Date of Conferral

4-24-2025

Date of Award

April 2025

Degree

Doctor of Business Administration (D.B.A.)

School

Business Administration

Advisor

Osama Morad

Abstract

Some health care leaders lack effective strategies to improve and sustain nursing retention rates, resulting in significant operational costs. Grounded in the Herzberg’s two-factor theory, the purpose of this qualitative pragmatic inquiry was to explore practical strategies health care leaders use to improve nursing retention rates in hospital settings. The participants were four health care leaders from California hospitals selected through purposive sampling based on their experience implementing successful retention strategies.

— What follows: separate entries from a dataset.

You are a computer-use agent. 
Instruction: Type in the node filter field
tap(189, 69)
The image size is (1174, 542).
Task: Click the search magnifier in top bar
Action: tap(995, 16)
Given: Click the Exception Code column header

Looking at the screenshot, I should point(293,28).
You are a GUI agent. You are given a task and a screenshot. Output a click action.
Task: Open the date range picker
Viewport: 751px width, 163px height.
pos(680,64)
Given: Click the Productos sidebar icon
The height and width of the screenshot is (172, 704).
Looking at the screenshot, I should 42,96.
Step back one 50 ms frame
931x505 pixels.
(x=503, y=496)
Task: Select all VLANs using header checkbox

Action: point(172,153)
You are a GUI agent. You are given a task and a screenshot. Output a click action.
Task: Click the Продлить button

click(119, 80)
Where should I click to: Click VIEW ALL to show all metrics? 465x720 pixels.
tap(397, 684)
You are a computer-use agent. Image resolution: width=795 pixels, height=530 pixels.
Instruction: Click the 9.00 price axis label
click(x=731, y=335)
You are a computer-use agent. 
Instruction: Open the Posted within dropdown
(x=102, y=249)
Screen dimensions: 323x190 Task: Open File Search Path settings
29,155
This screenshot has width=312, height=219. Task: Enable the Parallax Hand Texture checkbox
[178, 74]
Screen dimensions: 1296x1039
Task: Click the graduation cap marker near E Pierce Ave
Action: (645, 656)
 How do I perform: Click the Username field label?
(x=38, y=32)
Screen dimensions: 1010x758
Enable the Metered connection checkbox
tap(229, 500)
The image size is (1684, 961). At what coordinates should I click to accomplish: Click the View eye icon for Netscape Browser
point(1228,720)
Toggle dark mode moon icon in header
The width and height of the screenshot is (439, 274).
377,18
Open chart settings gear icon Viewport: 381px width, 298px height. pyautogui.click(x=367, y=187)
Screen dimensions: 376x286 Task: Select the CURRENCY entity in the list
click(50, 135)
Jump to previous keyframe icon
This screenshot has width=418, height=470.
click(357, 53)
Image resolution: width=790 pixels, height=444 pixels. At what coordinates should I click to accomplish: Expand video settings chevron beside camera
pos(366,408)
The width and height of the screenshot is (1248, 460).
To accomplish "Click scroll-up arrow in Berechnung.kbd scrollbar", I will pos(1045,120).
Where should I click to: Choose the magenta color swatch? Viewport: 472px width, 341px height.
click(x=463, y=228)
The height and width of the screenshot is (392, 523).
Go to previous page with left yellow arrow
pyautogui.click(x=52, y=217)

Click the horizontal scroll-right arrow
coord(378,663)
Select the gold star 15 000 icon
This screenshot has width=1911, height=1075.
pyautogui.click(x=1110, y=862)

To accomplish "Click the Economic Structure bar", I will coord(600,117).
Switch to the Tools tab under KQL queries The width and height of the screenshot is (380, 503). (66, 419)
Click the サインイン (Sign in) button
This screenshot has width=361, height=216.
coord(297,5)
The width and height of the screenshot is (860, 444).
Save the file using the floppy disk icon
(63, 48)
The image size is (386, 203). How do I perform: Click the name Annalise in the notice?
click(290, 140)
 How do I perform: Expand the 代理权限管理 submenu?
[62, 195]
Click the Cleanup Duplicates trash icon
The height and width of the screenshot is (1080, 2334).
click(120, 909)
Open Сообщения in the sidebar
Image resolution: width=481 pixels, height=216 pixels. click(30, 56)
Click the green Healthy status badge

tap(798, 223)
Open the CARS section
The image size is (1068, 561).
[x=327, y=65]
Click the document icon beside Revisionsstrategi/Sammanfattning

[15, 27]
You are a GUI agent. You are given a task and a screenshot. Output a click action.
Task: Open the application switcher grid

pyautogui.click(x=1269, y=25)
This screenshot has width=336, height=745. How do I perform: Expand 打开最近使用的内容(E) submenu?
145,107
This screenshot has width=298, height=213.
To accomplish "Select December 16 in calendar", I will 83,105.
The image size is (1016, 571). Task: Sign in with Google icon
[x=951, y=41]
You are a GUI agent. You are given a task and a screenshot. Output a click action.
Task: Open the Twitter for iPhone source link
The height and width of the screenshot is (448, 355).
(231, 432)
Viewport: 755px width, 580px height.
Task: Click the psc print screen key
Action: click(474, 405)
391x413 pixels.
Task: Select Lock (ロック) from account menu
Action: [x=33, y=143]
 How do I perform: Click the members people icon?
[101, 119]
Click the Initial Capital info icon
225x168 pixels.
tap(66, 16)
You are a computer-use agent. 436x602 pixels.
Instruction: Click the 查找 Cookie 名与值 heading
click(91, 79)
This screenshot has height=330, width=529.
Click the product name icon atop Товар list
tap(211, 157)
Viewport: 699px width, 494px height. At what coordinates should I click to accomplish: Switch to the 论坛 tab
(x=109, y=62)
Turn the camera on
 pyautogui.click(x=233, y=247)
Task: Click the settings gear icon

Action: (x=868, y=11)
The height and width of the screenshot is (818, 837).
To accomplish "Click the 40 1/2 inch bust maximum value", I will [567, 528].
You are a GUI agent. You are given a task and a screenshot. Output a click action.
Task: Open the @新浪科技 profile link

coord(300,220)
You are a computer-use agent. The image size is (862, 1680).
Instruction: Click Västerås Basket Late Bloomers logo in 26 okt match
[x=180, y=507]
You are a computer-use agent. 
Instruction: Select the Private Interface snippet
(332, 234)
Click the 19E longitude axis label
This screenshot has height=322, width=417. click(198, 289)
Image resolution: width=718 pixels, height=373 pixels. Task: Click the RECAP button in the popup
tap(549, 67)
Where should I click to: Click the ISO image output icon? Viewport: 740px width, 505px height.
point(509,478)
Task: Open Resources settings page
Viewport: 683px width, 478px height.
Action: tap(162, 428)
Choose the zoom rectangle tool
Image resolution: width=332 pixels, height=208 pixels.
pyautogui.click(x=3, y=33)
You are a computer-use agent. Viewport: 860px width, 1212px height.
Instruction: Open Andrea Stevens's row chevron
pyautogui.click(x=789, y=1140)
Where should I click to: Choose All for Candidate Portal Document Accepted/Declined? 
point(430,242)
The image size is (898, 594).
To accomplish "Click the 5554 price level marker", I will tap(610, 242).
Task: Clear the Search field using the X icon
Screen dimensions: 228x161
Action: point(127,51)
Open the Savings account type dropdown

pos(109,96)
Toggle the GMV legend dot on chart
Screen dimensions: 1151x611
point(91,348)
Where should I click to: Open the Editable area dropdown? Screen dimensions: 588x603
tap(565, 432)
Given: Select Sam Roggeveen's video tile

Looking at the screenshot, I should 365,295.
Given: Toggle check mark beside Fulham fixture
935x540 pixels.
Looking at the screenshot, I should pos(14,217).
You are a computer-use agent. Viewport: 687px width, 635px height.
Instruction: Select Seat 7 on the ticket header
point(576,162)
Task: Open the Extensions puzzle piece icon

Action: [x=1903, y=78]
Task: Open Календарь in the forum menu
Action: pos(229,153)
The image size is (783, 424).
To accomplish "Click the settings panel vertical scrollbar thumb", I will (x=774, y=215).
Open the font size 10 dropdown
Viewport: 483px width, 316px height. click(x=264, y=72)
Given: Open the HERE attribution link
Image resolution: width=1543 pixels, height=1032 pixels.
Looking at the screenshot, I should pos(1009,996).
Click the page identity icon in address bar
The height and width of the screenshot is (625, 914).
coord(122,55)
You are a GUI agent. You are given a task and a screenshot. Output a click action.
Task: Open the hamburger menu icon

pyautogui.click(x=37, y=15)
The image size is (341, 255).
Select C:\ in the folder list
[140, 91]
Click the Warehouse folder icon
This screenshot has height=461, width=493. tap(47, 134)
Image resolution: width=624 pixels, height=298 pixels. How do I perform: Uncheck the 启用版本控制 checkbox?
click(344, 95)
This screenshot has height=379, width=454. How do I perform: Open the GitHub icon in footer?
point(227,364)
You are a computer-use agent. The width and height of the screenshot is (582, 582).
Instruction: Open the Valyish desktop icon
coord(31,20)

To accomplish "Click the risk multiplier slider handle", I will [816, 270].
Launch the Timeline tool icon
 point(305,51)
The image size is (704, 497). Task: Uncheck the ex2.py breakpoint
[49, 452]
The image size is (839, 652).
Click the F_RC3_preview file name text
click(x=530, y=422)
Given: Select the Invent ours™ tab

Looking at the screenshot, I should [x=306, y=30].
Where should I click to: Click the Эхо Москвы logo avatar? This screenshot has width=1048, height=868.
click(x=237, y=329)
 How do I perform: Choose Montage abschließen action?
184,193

Data were collected using semi structured interviews, and data triangulation was completed by utilizing the Bureau of Labor Statistics data, California state nursing board reports, and a professional nursing organization that offered quantitative context about workforce trends. Data were coded and thematically analyzed using NVivo 12 software, resulting in the emergence of six major themes: strategic leadership engagement, comprehensive recognition infrastructure, empowering work environments, strategic resource management, professional development investment, and performance-based compensation structures. Health care leaders should implement structured leadership development and comprehensive recognition systems and infrastructure to enhance staff retention, with particular emphasis on transformational leadership training, evidence-based staffing models, and clear career advancement pathways. The implications for positive social change include the potential for health care leaders to implement nursing retention strategies that improve health care workforce stability, leading to enhanced patient care quality, increased health care accessibility, and more sustainable community health systems.